Despite the complication we begin an awkward relationship.in short this is what happens:
we live together.
we buy a bird and decide that I will leave when the bird dies.
we let the bird live in a big mosquito net cage in the middle of the apartment.
we talk about men as being like plastic figures.
and women being like neon balls.
we talk about making me pregnant.
we dont talk about love.
i start to long for skiing and blond sisters.
we go for vacation on a motorcycle we buy embroideries there
i start to think about what time it is in london
we listen to the beatles and make love
you give me bracelets
the bird dies
you leave
(…)

(Scene where i am putting gaff tape around my foot and what is left of a high heel shoe)
-And then one day she left. I noticed because my shoes were half. Nothing else was missing except the toes of my shoes and the heels of my slippers.

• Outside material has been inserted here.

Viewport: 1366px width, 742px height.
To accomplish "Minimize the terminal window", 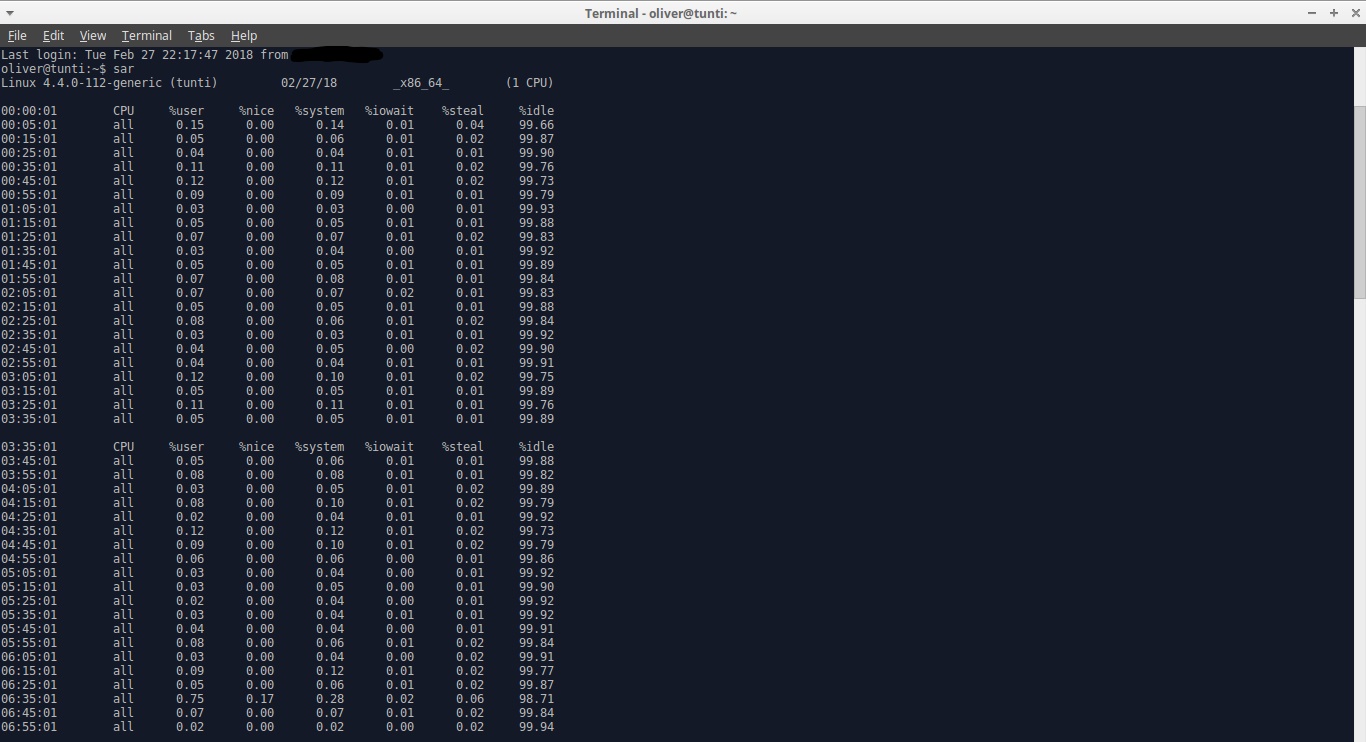I will tap(1311, 13).
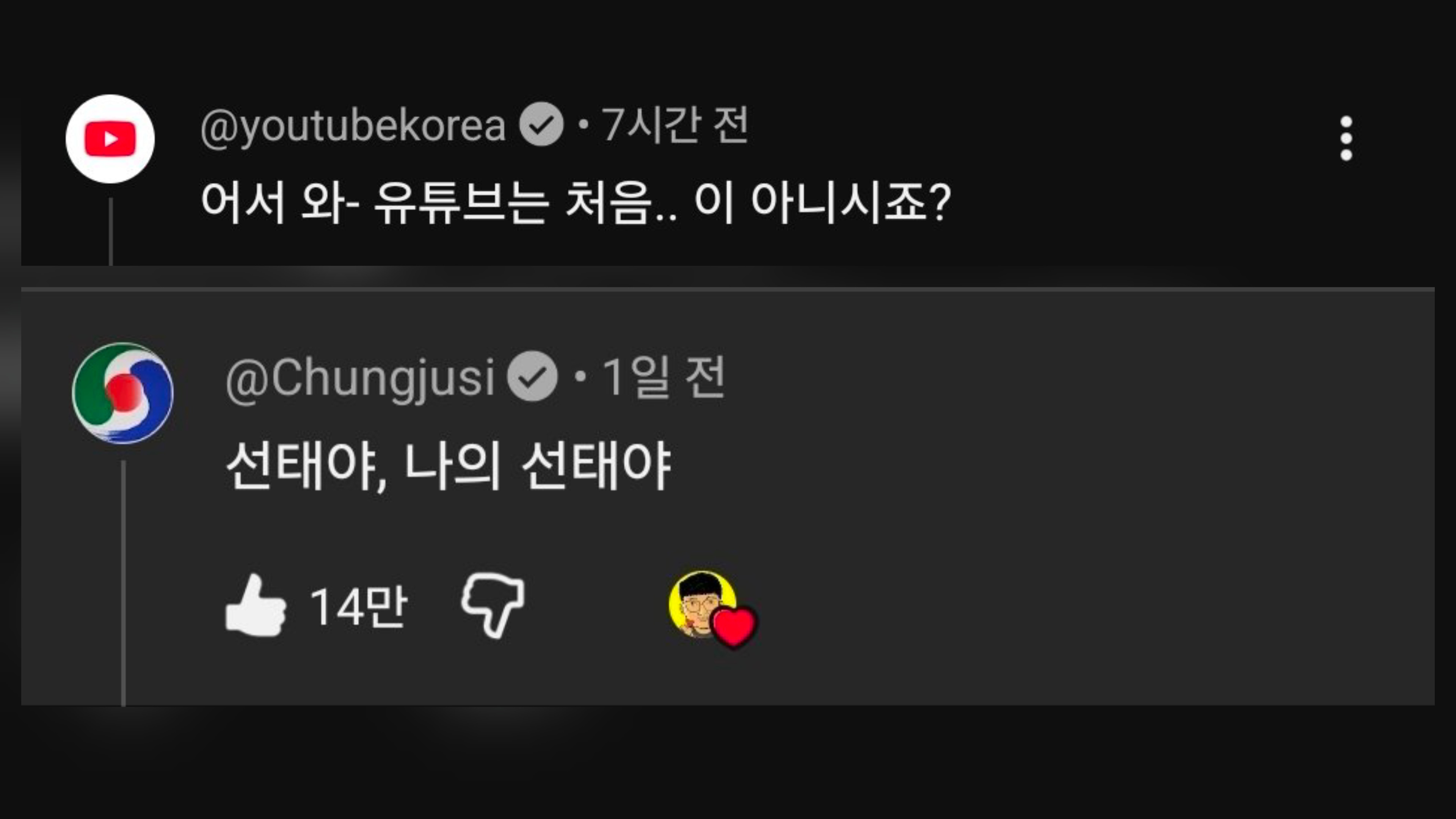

(Scene of me walking on the street with the high heels gaffed to my heels, the balls of myfeet bare against the ground,
it is night time people are sitting on the sidewalk restaurants, eating.
Bangkok chaos of tuk-tuks and cars,
I look devastated my voice is mixed with the street sound:
-Someone had left a nice golden sweater on our bedroom floor. I put it on and spent the whole day in someone else’s smell. Just because of the golden sweater, my arms and legs were following me on pure luck.
“Just because we didn’t change in time”,
I thought every time a tuk-tuk honked to me.
“Just because we didn’t change in time”,
I thought every time my bare foot ball happens to step in a dirty puddle on the sidewalk.
“Just because we didn’t change in time”,
I thought everytime I mistook someone for you.

(…)

we just meet once more: before i leave
i bite your finger and there is makeup on my throat
the scene is both arousing and amusing
deadly sensitive things in between our fingers, but lets forget that.

When I go back to sweden I am pregnant:
scene from myS jailbed:
there are ants walking over my pregnant stomach.
My voice, as if I am thinking it:
What are the ants doing in my bed? I feed them with rice and soymilk.
i strike my stomach and say out loud:
May you grow big and full of oestrogen.
May you never wonder wheater you are men or women.
May you always strive for the luck of being who you are born to be.